(RAW DATA):

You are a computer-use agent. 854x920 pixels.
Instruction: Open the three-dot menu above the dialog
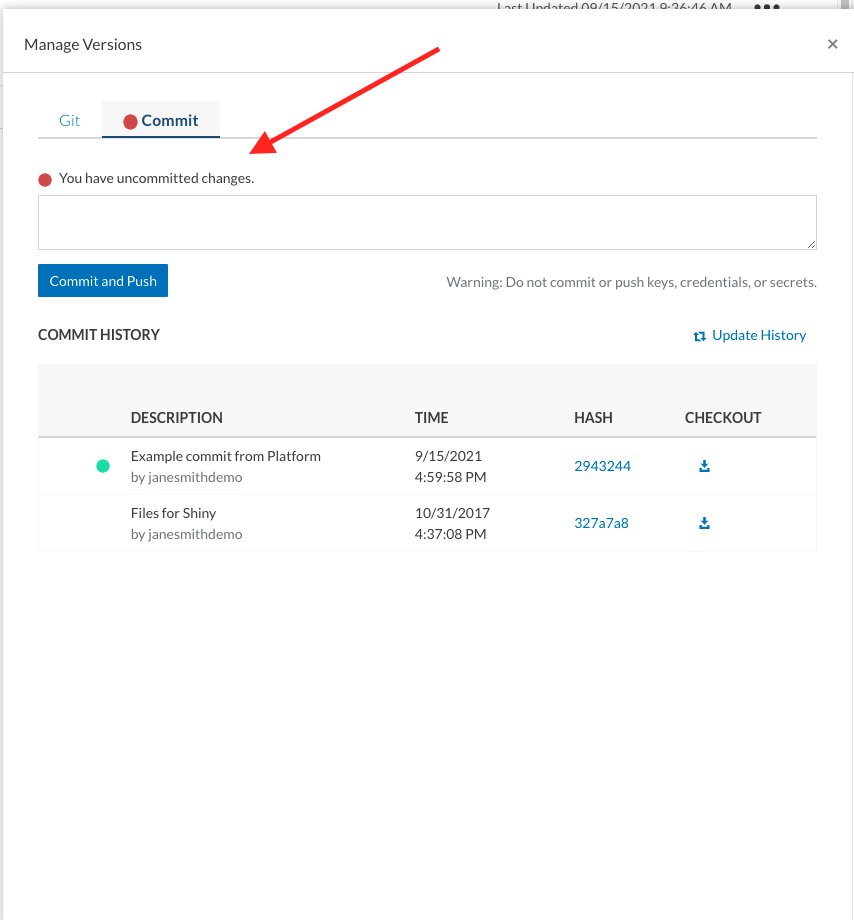[x=766, y=7]
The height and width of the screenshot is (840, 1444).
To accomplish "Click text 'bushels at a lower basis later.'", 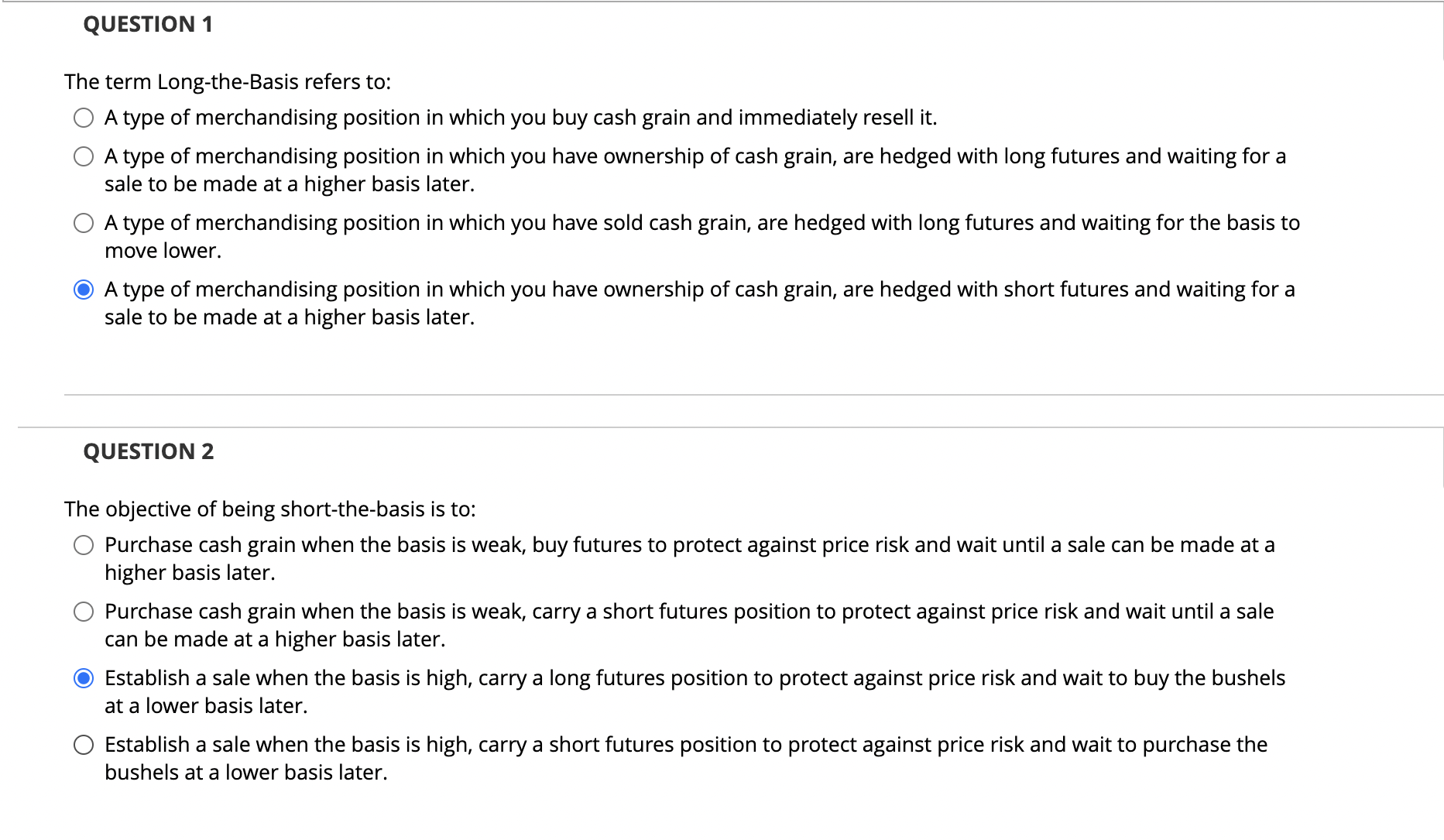I will [245, 773].
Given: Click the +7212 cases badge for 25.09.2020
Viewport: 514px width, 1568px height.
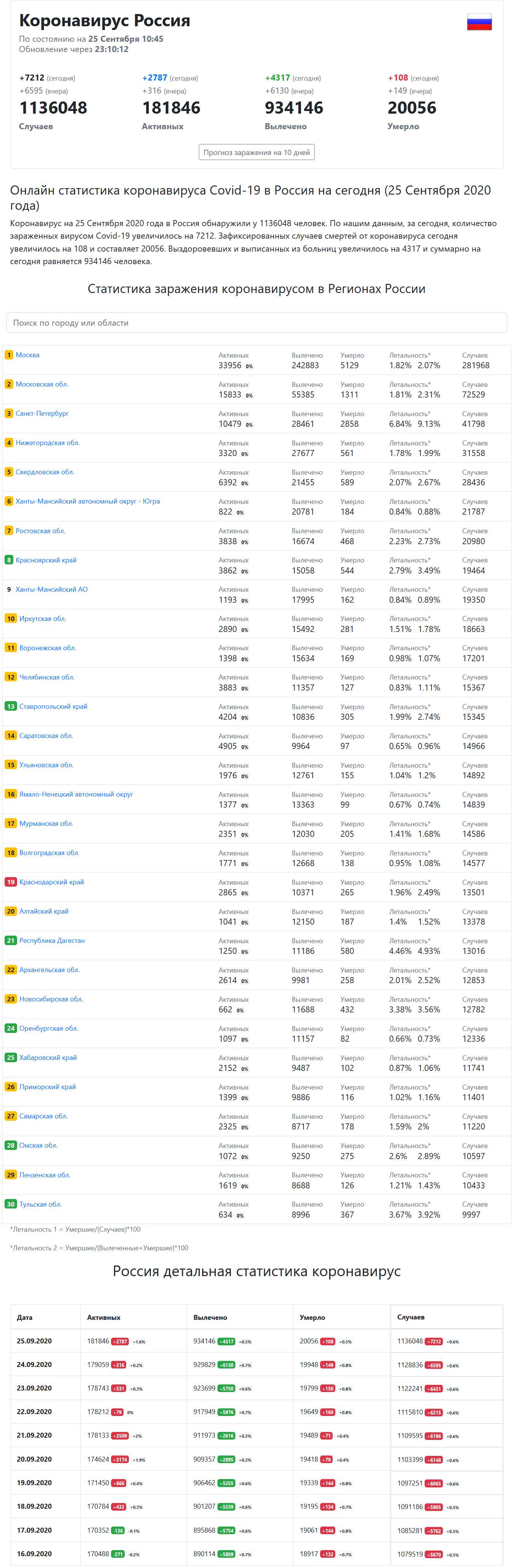Looking at the screenshot, I should (x=434, y=1342).
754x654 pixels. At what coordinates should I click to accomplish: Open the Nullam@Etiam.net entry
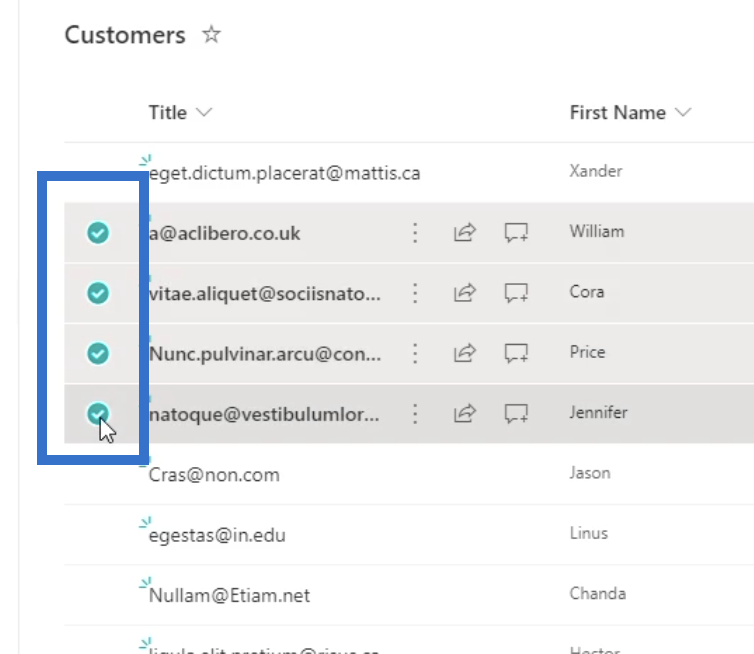click(x=229, y=595)
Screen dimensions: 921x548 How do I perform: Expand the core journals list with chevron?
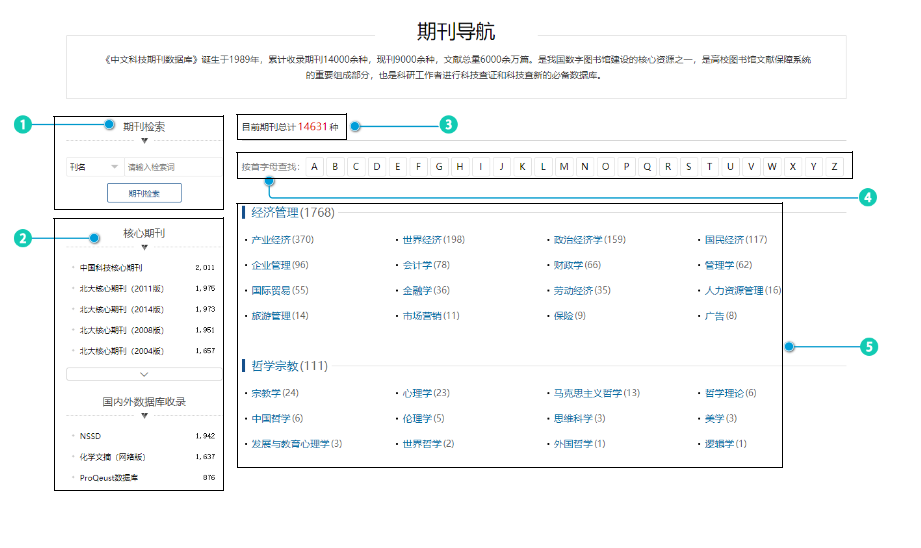click(144, 374)
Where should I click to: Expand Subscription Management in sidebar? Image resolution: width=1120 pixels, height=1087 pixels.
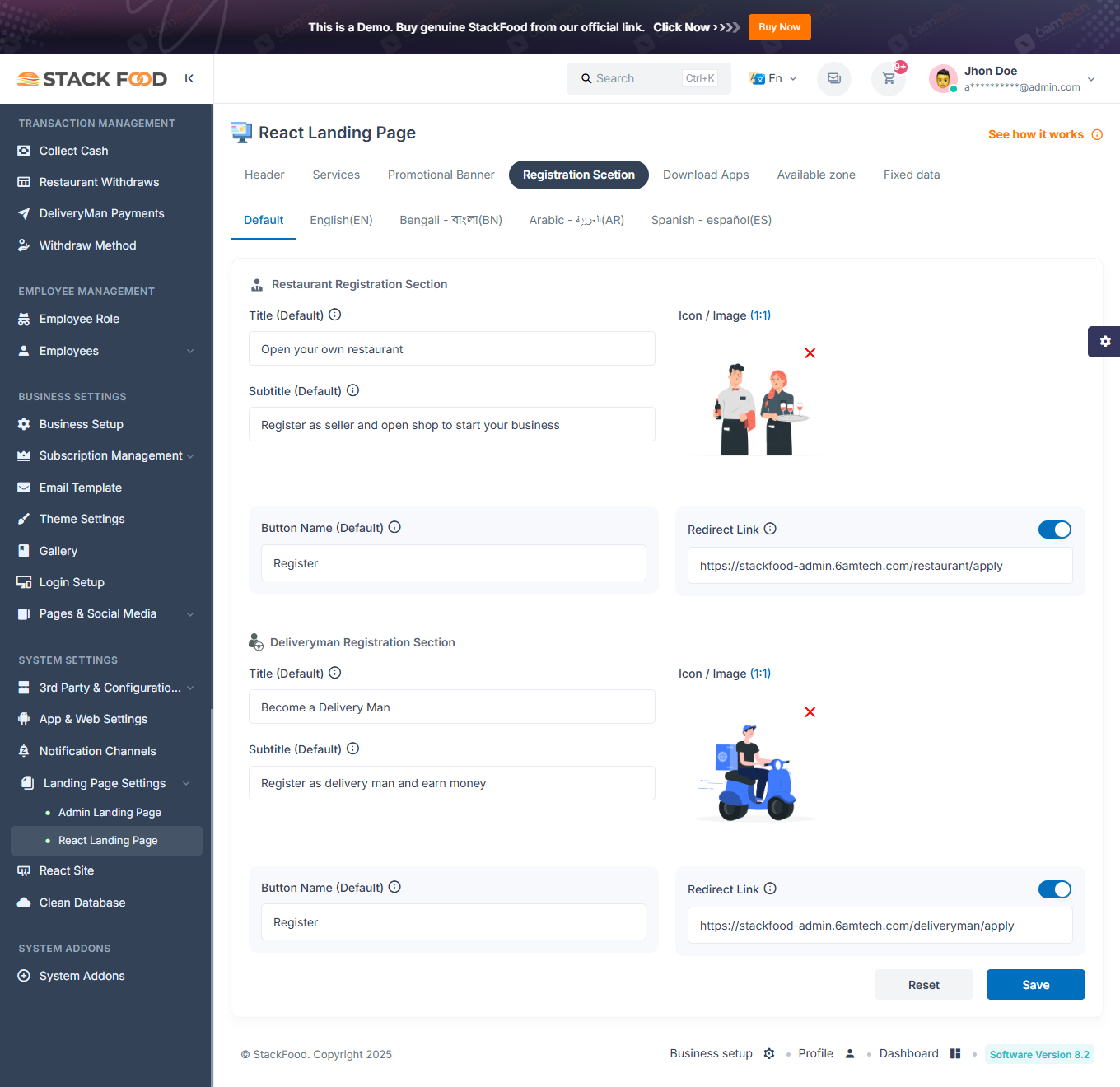coord(190,456)
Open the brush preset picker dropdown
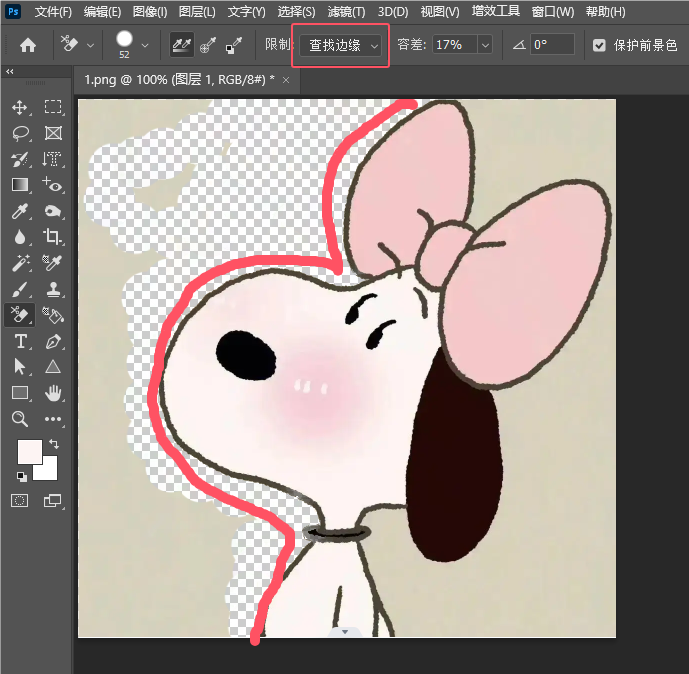Image resolution: width=689 pixels, height=674 pixels. coord(146,45)
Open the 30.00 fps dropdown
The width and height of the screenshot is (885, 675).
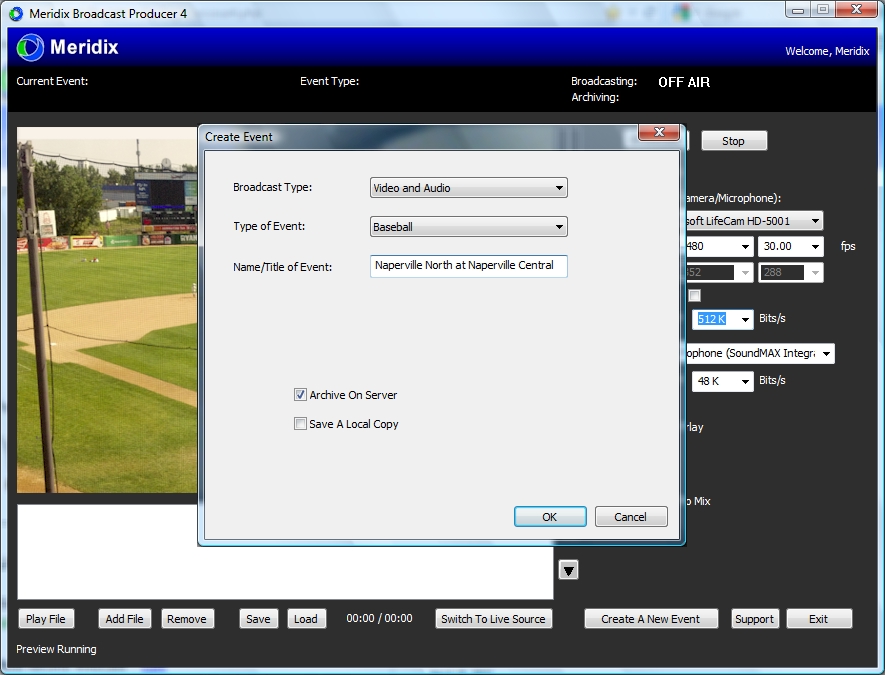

(TASK OBJECTIVE): Give back exactly the lines from the line with "Viewport: 514px width, 1568px height." through the final line of the entries above, and keep pictures out of the copy.

(SOLUTION TO THE EXERCISE):
Viewport: 514px width, 1568px height.
Looking at the screenshot, I should (x=434, y=1342).
754x654 pixels. At what coordinates should I click to accomplish: Open the Nullam@Etiam.net entry
click(x=229, y=595)
Screen dimensions: 921x548 How do I perform: Expand the core journals list with chevron?
click(144, 374)
Where should I click to: Expand Subscription Management in sidebar? Image resolution: width=1120 pixels, height=1087 pixels.
coord(190,456)
Open the brush preset picker dropdown
Image resolution: width=689 pixels, height=674 pixels. coord(146,45)
Open the 30.00 fps dropdown
The width and height of the screenshot is (885, 675).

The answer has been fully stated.